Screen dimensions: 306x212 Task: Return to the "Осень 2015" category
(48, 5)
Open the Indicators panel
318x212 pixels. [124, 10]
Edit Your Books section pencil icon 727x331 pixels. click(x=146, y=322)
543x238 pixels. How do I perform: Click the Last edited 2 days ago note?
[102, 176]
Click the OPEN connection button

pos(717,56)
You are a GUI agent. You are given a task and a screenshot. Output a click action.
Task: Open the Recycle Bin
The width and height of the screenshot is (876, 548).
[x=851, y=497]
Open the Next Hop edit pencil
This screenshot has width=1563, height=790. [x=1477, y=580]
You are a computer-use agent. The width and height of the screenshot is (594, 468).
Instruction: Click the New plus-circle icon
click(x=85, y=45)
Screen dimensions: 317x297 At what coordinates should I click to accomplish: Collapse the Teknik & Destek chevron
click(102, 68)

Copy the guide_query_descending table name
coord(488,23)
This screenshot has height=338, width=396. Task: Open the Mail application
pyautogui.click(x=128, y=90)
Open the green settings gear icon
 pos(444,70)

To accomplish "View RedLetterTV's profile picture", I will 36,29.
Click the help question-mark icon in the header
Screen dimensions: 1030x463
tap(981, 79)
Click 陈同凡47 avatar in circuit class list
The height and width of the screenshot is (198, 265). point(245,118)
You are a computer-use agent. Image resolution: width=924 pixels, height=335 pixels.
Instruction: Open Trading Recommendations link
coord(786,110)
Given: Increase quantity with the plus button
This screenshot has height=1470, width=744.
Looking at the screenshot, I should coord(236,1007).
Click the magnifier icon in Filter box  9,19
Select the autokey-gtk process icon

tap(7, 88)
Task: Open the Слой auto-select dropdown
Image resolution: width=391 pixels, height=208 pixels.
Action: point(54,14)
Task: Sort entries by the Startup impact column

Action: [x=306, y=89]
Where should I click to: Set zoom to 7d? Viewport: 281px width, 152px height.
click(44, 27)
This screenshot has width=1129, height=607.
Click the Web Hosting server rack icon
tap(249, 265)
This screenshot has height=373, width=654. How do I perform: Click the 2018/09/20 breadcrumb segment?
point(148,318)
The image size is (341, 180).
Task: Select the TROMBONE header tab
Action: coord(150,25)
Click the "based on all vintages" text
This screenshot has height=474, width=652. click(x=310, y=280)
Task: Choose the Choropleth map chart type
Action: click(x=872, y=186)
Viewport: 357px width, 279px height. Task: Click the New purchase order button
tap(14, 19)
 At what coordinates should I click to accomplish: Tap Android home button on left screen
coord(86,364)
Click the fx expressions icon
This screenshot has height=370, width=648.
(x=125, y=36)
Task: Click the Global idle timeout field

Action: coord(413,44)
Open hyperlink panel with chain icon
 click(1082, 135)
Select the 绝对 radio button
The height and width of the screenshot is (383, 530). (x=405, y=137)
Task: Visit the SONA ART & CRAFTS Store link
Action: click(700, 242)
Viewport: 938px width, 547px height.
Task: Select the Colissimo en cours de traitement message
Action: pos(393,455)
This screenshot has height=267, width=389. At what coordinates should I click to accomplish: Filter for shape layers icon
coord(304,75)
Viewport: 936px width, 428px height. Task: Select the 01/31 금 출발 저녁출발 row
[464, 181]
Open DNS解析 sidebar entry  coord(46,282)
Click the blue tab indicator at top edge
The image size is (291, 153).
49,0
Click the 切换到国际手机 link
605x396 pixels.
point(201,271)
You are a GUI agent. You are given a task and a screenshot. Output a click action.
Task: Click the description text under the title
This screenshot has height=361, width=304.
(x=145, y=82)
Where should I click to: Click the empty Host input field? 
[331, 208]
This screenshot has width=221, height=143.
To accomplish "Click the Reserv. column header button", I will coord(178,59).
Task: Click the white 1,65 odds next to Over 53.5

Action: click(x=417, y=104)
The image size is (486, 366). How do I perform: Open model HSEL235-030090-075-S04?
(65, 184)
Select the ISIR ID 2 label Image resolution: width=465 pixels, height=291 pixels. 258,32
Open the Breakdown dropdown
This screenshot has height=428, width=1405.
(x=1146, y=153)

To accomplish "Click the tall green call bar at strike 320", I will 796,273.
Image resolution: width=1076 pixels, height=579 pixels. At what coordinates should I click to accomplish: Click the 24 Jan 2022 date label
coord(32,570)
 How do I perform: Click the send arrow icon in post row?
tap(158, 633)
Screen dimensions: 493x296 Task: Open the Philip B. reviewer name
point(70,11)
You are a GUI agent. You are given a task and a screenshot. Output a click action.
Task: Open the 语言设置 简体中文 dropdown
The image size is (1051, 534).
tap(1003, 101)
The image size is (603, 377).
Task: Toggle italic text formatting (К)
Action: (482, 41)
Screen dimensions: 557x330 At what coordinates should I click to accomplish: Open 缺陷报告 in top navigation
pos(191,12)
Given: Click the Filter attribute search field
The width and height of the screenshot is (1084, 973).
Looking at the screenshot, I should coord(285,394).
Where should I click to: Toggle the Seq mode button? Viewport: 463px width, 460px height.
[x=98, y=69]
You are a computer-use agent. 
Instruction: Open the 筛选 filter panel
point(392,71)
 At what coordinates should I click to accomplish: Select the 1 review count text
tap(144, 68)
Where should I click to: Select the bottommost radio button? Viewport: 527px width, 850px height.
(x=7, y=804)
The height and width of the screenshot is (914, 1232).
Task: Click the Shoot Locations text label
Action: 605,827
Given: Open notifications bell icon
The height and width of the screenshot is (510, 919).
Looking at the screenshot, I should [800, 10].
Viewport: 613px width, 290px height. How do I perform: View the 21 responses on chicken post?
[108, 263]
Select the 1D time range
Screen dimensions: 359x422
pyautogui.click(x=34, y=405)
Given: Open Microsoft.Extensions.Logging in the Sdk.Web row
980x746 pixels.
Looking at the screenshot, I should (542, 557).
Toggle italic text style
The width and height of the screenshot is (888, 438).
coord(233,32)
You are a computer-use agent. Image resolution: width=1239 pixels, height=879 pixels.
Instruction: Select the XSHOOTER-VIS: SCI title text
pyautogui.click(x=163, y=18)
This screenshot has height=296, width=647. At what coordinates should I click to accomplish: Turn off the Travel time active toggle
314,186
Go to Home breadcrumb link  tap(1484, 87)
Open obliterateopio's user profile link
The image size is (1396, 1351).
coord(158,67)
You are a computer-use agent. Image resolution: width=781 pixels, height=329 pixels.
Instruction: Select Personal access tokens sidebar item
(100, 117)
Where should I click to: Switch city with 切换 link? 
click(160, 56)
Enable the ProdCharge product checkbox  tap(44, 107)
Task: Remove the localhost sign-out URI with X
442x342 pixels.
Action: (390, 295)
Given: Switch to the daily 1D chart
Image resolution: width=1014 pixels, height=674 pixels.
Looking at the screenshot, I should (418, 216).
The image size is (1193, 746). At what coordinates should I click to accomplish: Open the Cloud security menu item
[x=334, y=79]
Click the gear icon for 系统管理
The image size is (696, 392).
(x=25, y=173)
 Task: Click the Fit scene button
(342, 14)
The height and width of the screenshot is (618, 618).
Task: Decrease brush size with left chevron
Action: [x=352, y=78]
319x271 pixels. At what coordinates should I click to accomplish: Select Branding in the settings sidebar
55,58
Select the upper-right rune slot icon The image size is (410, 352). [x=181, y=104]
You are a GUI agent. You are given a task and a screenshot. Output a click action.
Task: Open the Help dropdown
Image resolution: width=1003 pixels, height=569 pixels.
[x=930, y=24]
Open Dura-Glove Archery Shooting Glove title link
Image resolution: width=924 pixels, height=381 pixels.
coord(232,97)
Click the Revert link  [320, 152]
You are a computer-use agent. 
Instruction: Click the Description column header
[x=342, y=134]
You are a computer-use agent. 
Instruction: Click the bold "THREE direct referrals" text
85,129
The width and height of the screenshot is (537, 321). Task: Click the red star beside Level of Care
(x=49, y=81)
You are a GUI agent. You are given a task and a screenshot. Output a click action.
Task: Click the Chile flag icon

WORK ITEM: Exactly the lines from the one with "Instruction: Click the bold" through the final line of the entries are to be returned, both ends included.

RESULT FOR THIS TASK:
Instruction: Click the bold "THREE direct referrals" text
85,129
The width and height of the screenshot is (537, 321). Task: Click the red star beside Level of Care
(x=49, y=81)
You are a GUI agent. You are given a task and a screenshot. Output a click action.
Task: Click the Chile flag icon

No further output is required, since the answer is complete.